1. Field of the Invention
The invention pertains to the art of high frequency radiometry and to radiometric devices for seeking substantially stationary and other targets against the high background noise; it more particularly relates to radiometric devices adapted to recognize special characteristics of substantially point targets, both moving and stationary, even though immersed in such noisy environments, by the employment of novel adaptive automatic gain control arrangements for separating the desired target signals from such significant background noise.

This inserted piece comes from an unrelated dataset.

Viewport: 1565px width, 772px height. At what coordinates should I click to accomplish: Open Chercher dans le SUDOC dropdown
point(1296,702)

2. Description of the Prior Art
Radiometric target searching and tracking systems are well known in the art and are so generally characterized, by the inherent nature of their operating environment, to be of specialized utility. For example, they have not generally been totally satisfactory for use in high noise level environments, as in detectiang small metal objects like fixed navigation markers or other metal objects such as parked vehicles in noisy environments. A typical example of prior dual-mode radiometric systems is that of the Lararchik et al U.S. Pat. No. 3,787,857 for a "Dual Mode Radiometric System", issued Jan. 22, 1974 and assigned to Sperry Rand Corporation. The Lazarchik et al system features selective operation in a passive mode or in an active mode, as does the present invention, the active mode providing a mechanism for the deliberate illumination of the selected target for improving the detected radiometric temperature contrast between the target and its spatial background and thereby for increasing the range at which such a target may first be detected.

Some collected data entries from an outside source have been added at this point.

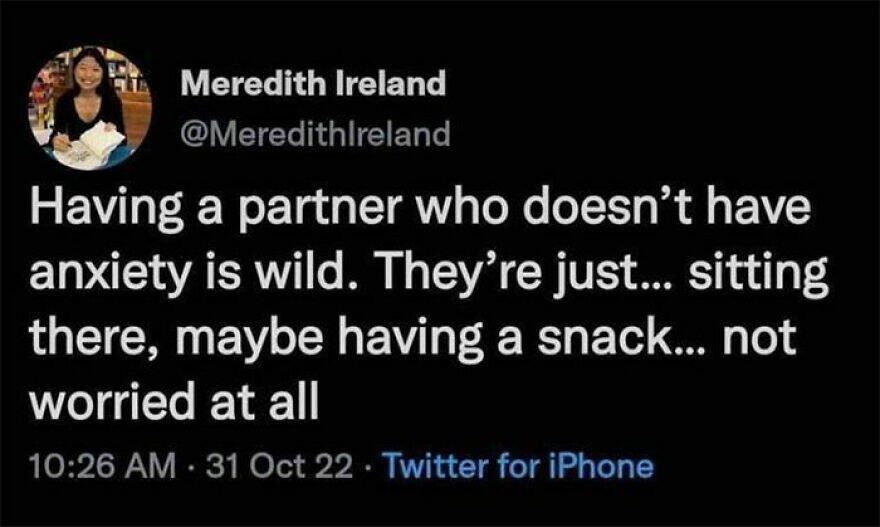Open Meredith Ireland's profile picture

(91, 107)
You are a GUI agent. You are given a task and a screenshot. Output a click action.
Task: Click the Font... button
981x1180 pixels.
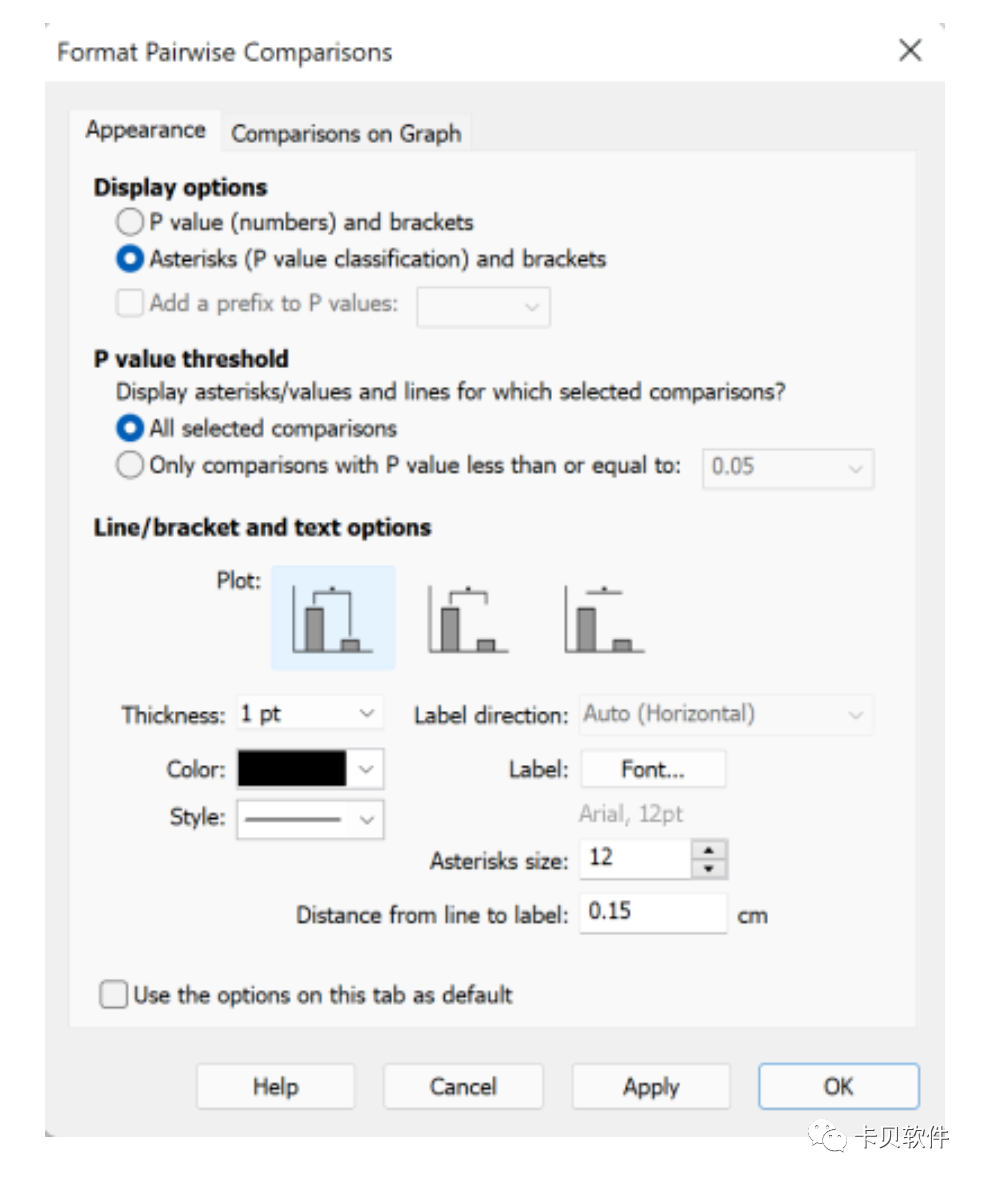coord(653,769)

There are basic problems associated with such radiometric systems when employed in searching, acquiring, and automatically tracking relatively small metal objects such as trucks or other vehicles whose high frequency energy-radiating properties generally vary over a wide range. In particular, the targets involved are often small with respect to the angular region subtended by the circularly symmetric antenna receptivity pattern. For example, at the normal acquisition range between the target and the radiometric system, target size may easily be an order of magnitude smaller than the cross section of the antenna receptivity pattern where the latter intercepts the earth. If the noise from the background surrounding the target were ideally homogeneous and constant, it would be possible to detect even a point target; but the background inherently fluctuates. Such wide fluctuations have a relatively low frequency spectrum and additionally tend to mask the signals from small targets and to make their detection difficult.
Thus, a major problem element for any air-to-ground active-passive radiometric tracking system in which antenna aperture size is constrained is that the received signal from a target is small in relation to the unwanted background signals especially at maximum detection and tracking slant ranges. This is understood in part from FIGS. 1 and 2 that show the received power in an active mode at radiometer 6 as a function of conical scan beam position 1, 2, 3, or 4. As noted, the power received from the background is present throughout all beam positions and is significant with respect to the power from a target 5 appearing at beam position 3. The tracking system must be able to separate both stationary and moving target signals from the background clutter and to provide steering signals that are true indications of angular pointing error. FIG. 3 illustrates the typical received power contributions from the background and target 5 as a function of range for a 35 GHz active mode seeker with a five inch diameter antenna. As will be noted, at a range of 5,000 feet or greater, the received background power is at least ten times greater than the received target power. At a range of 1,500 feet, the received powers from the two sources become equal; at less than 1,500 feet, the target power exceeds the background power. The automatic gain control system for the tracker must be capable of separating the target power from the background power and must prevent receiver saturation with increasing signal levels. In addition, the gain control must preserve a substantially fixed scale factor between percent modulation at the conical scan frequency and angular error, independent of received signal strength. If this is not done, loop gain of the tracking system increases as the craft descends and the tracking system becomes unstable and will probably lose the target.
There are, of course, gain control methods available in the fully active radar sytem art, but these are generally not adaptable to the active-passive radiometer tracker for several reasons; for example, range and gain control gating systems cannot operate without the synchronized type of operation characteristic of the active mode inherent in radar systems. Furthermore, target discriminating radar systems based on Doppler processing may evidently not be employed with any success with substantially motionless targets.